Appliance Release v0.33

This page contains the release notes for the v0.33 Anapaya appliance software release. The appliance software release is applicable for the following Anapaya products:

  • Anapaya CORE

  • Anapaya EDGE

  • Anapaya GATE

We recommend always upgrading to the latest available patch release. Please refer to Upgrade Notes (if any) of each release if there are any special steps to be taken when upgrading. For general information on how to upgrade your appliance, please refer to Updating an Appliance.

Important Upgrade Notes

  • When an interface has virtual functions defined on it that are owned by VPP, it is necessary to adapt the appliance configuration and change the driver of the parent interface to LINUX.

Known Issues

  • Certain DPDK drivers with missing features are not supported in v0.33.0 and v0.33.1. Support is added in v0.33.2.

  • The algorithm for incremental changes to the network stack which was introduced in v0.33.0 has some issues. They are addressed in v0.33.2.

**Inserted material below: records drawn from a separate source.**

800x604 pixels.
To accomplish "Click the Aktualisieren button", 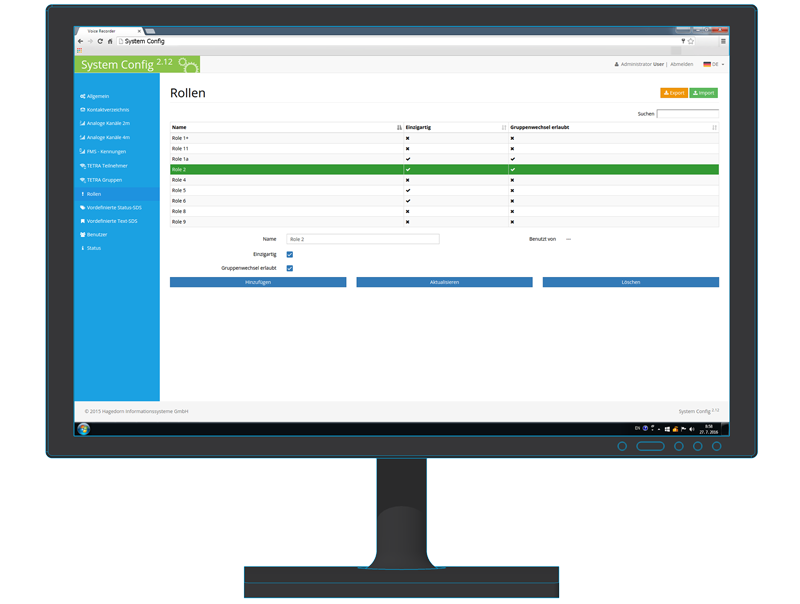I will [x=444, y=283].
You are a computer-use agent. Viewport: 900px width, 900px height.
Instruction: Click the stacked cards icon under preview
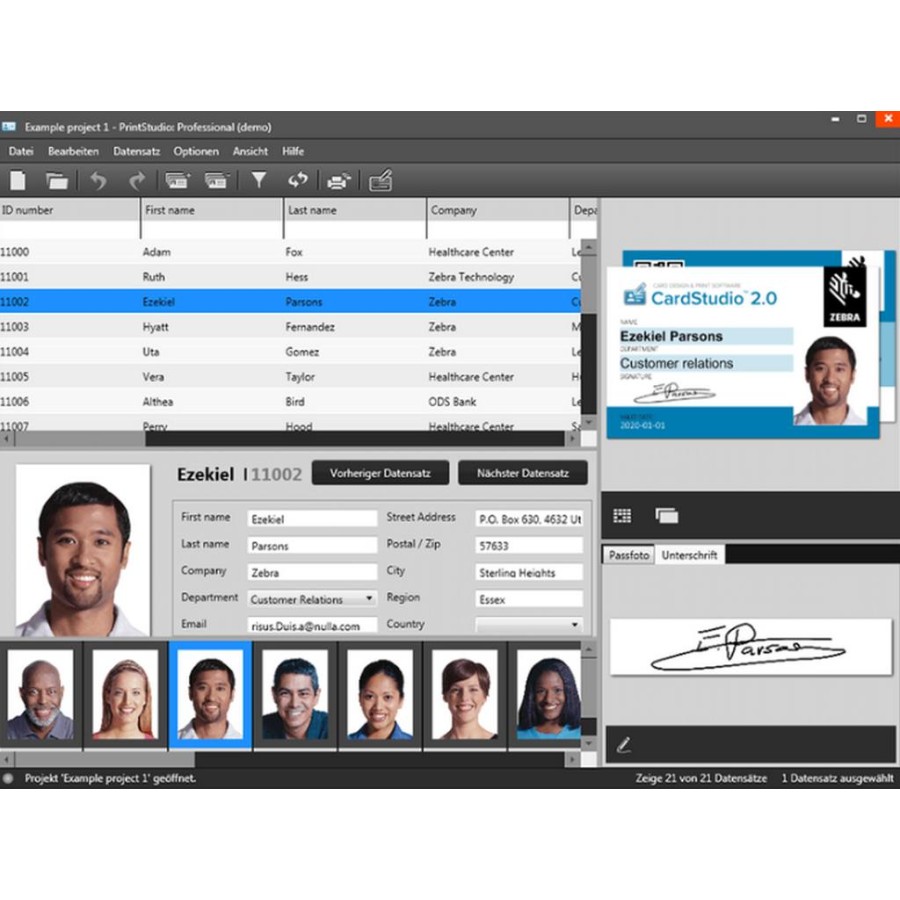(x=666, y=516)
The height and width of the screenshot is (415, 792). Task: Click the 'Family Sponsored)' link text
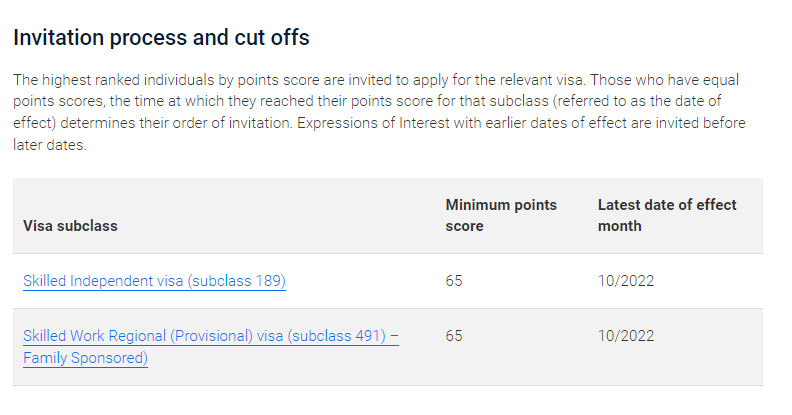[x=85, y=358]
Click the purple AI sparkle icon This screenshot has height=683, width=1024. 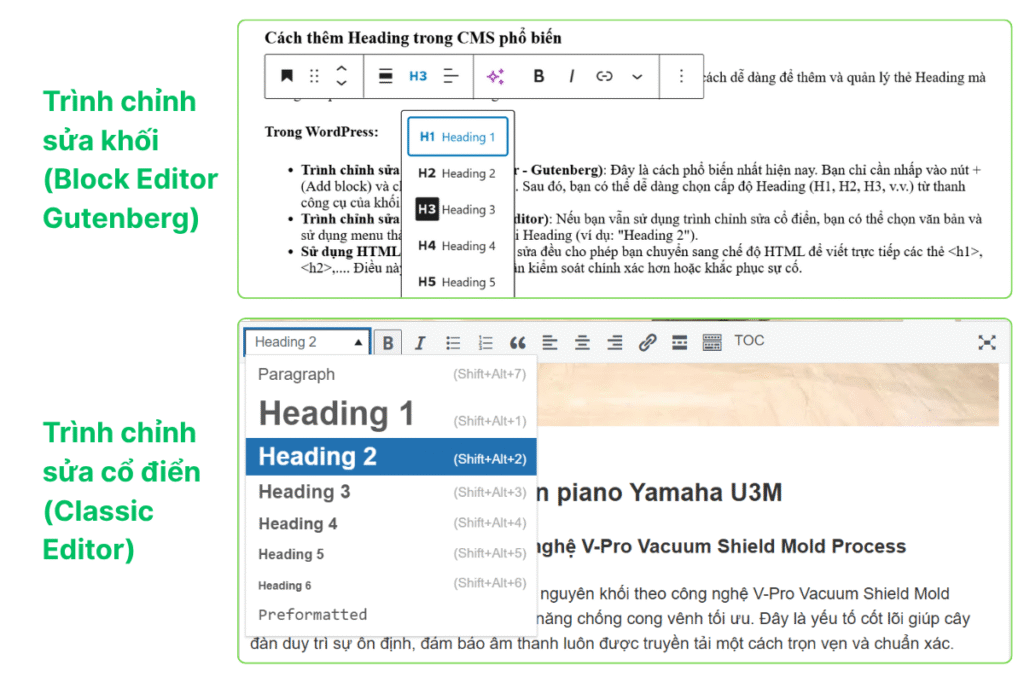tap(495, 76)
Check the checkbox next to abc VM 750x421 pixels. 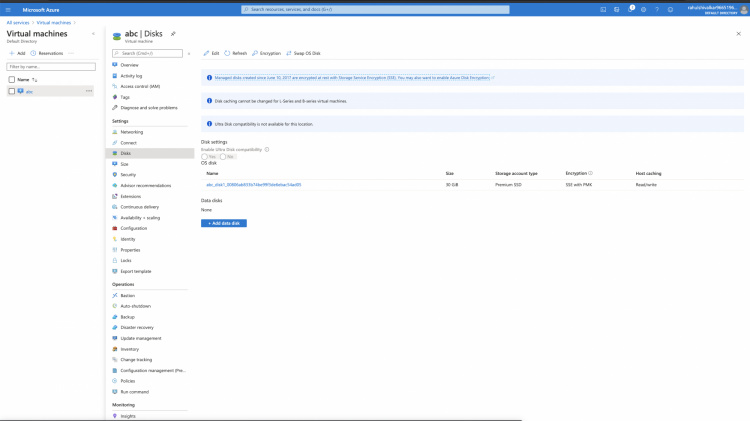tap(12, 91)
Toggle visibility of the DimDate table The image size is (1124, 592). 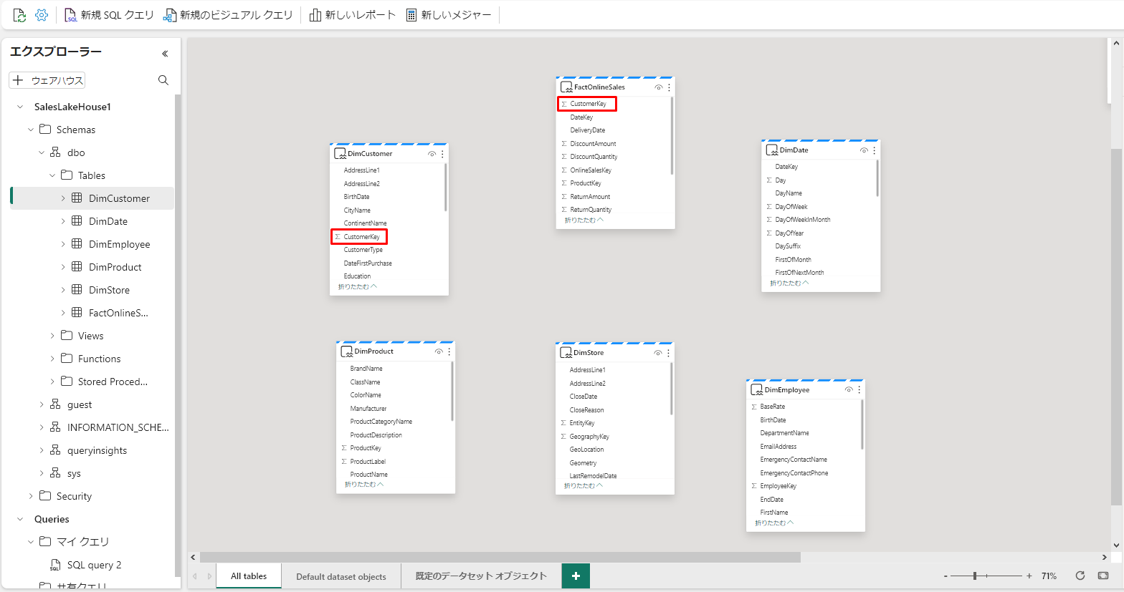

  • Multiple entries in system/vpp/tun/prefixes are not correctly handled in versions v0.33.0 to v0.33.2. Starting from v0.33.3 all of the prefixes are correctly installed again.

  • Configuring static BGP announcements in bgp/global/networks does not work in release v0.33.3. If you rely on this feature, upgrade to v0.33.4.

  • Changing the management/telemetry/address is not working in all current releases. As a workaround, remove the address field and add it again with the new value in two separate configuration updates.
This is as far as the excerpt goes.